Is your car lowered?


----------



## GTI Jay (Feb 11, 2010)

greyhare said:


> Is your car lowered?


no sir. all 100% stock suspension


----------



## GTijoejoe (Oct 6, 2001)

I believe all VR6's come with ABS (does yours?)..... do you have any ABS fault codes?
My first question would be why didn't your ABS activate?


----------



## harmankardon35 (Sep 16, 2009)

if it has a brake proportion valve (the thing on the rear beam with the spring..and all the lines going to it) then it probably does not have ABS. My prop. valve was leaking a little bit as well, haven't noticed any real problems yet, in fact i think the leak stopped. The purpose of the valve is to give variable brake pressure to the rear, depending on how hard you stop. Its kind of a simplistic way to keep the rear brakes from doing exactly what they did to you and lock up, causing a big spin-out. Its a possibility that someone, sometime replaced the prop. valve in your car and didn't use the correct part#...if they used a replacement valve designed for drum brakes, it may be causing too much brake pressure to the back brakes. I'm not 100% on this but I think they can be adjusted, and in your case any less pressure to the rears is a good thing, for most of us we could get away with having absolutely NO rear brakes and stop fine even in a hard braking situation. Thats impossible to achieve when the rear wheels lock up :thumbup:


----------



## greyhare (Dec 24, 2003)

This is what the Bentley has to say about the regulator. There is a quick check that may tell if there is a problem. The only way to be 100% sure is to replace the regulator and see if the problem is corrected or have a brake specialist test the function of the regulator.

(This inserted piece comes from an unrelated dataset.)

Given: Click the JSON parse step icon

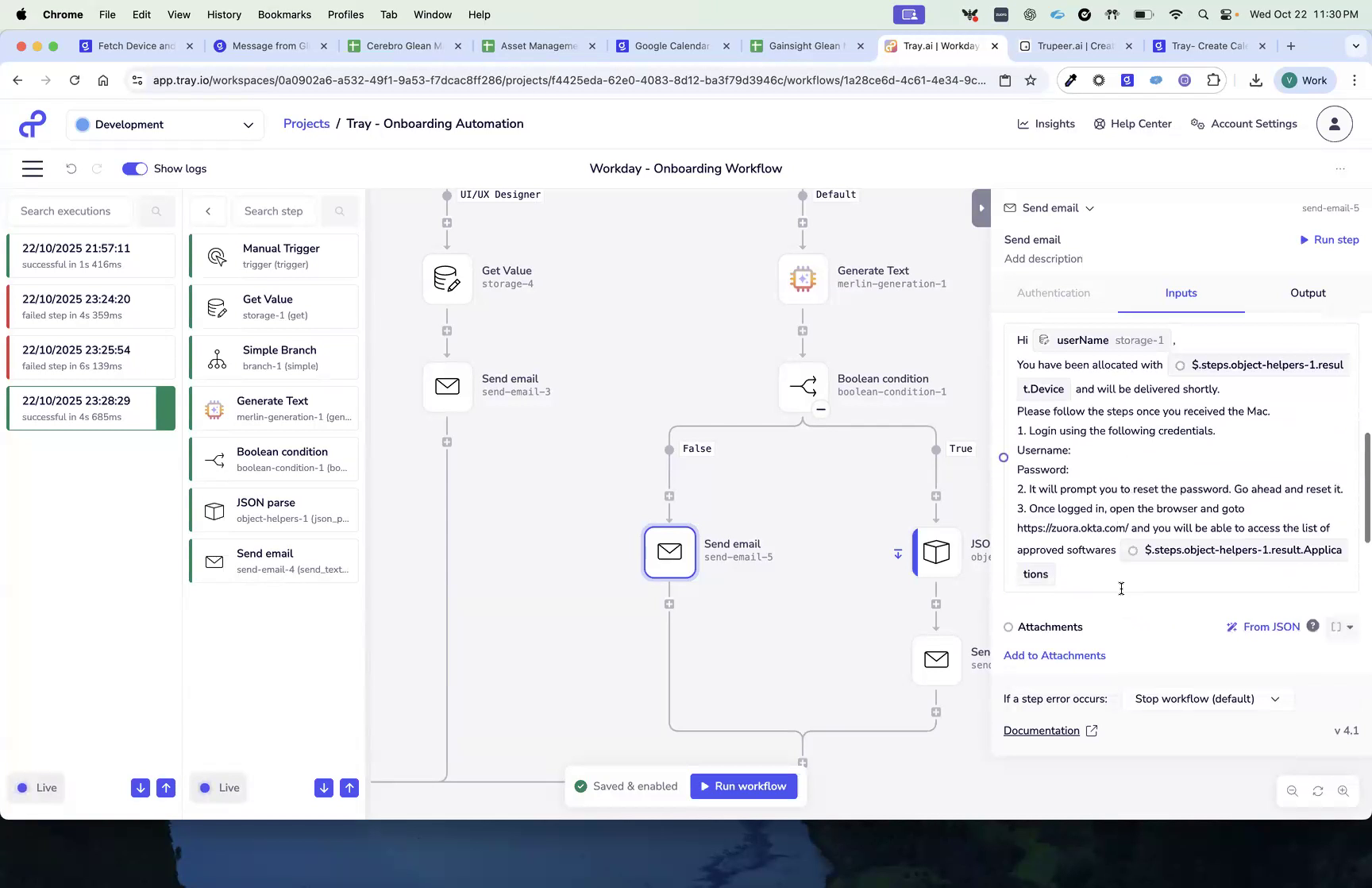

From the Bentley manual page 47-5:

Brake pressure regulator, checking.

The load-sensing brake pressure regulator is mounted underneath the car with an actuating lever connected to the rear axle beam by a small spring. When the axle changes position, due to a heavy load or during hard braking, the pressure regulator varies the pressure to the rear brakes.

With the car resting on all four wheels and the fuel tank full, observe the pressure regulator actuating lever while a helper depresses and quickly releases the brake pedal. The lever should move slightly when the brake is quickly released. If not, the regulator is faulty and should be replaced.

Note-
For this check to be accurate, the car should be emptied of all cargo and occupants, except driver.

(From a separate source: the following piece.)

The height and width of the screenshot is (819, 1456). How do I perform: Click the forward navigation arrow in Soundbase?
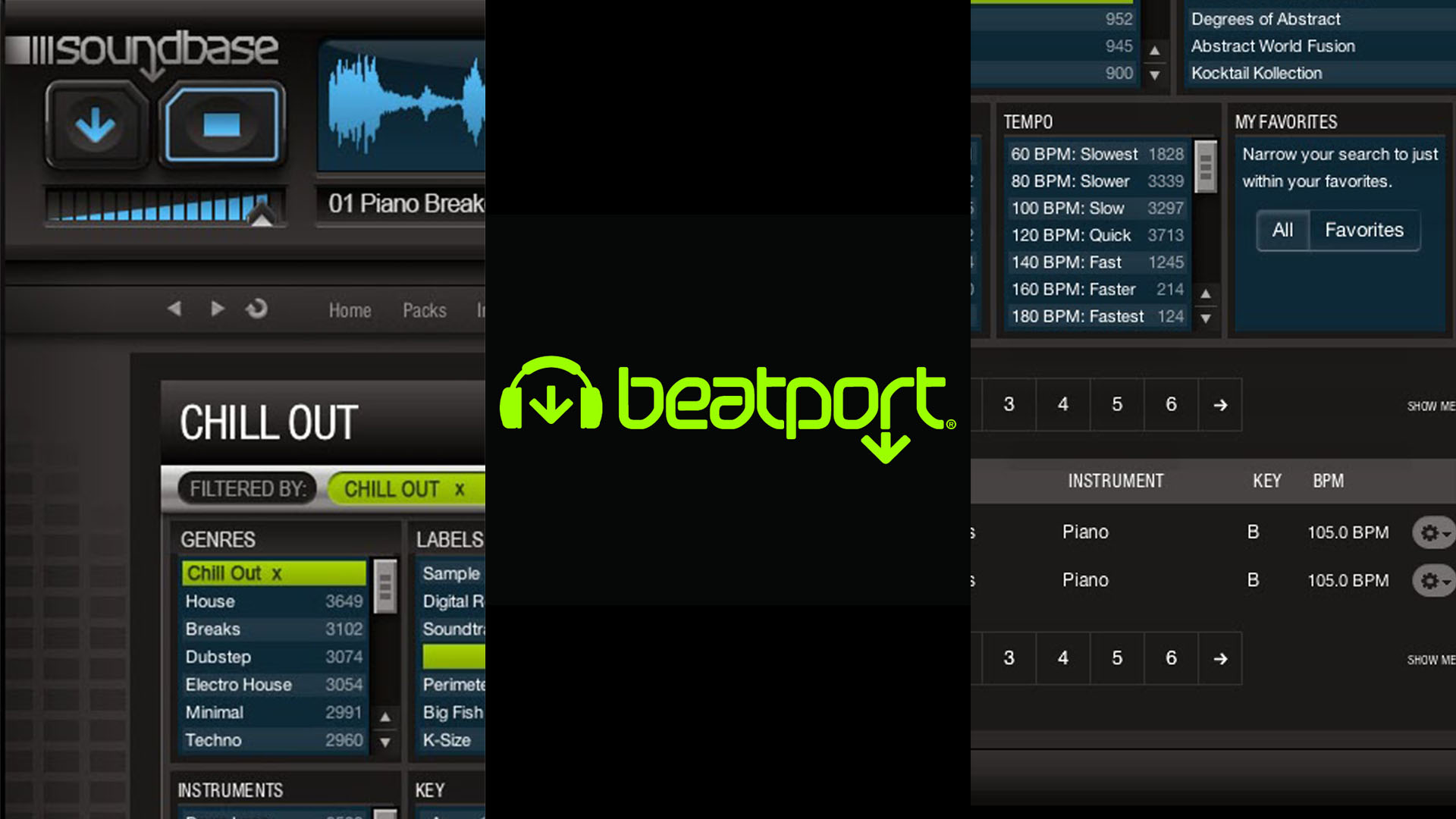[x=216, y=309]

Testing and adjusting the pressure-regulating function requires measuring brake system pressure at each wheel caliper, using two pressure gauges with a range of at least 160 bar (2320 psi). Because of the need for this specialized equipment, we recommend having this test performed by an authorized Volkswagen dealer.


----------



## GTI Jay (Feb 11, 2010)

harmankardon35 said:


> if it has a brake proportion valve (the thing on the rear beam with the spring..and all the lines going to it) then it probably does not have ABS. My prop. valve was leaking a little bit as well, haven't noticed any real problems yet, in fact i think the leak stopped. The purpose of the valve is to give variable brake pressure to the rear, depending on how hard you stop. Its kind of a simplistic way to keep the rear brakes from doing exactly what they did to you and lock up, causing a big spin-out. Its a possibility that someone, sometime replaced the prop. valve in your car and didn't use the correct part#...if they used a replacement valve designed for drum brakes, it may be causing too much brake pressure to the back brakes. I'm not 100% on this but I think they can be adjusted, and in your case any less pressure to the rears is a good thing, for most of us we could get away with having absolutely NO rear brakes and stop fine even in a hard braking situation. Thats impossible to achieve when the rear wheels lock up :thumbup:


Heres the thing, My car does have ABS AND the prop valve. I know this because i accidentally destrpyed the front ABS wheel speed sensor rings while changing out my cv axles this past summer. And i also have the ABS control module under the rear seat as well. And i know that the porp valve has never been repalaced before because the car was bought new in 1995 by my dads best friend and he had it up to about ~2004 when my dad bought it and had it ever since and just recently my dad gave it to me for a grad gift and he has all the records and stuff and there was nothing i saw about it getting changed out any time. Im just thinking that something is either causing one side of the rear brakes to clamp first or drag a little because of rusty parking brake cables.


----------



## GTI Jay (Feb 11, 2010)

greyhare said:


> This is what the Bentley has to say about the regulator. There is a quick check that may tell if there is a problem. The only way to be 100% sure is to replace the regulator and see if the problem is corrected or have a brake specialist test the function of the regulator.
> 
> 
> From the Bentley manual page 47-5:
> ...


thanks man ill grab the bentley and do this test when i get a chance :thumbup::thumbup:


----------



## Slimjimmn (Apr 8, 2006)

if the valve is wet then its leaking and needs to be replaced.


----------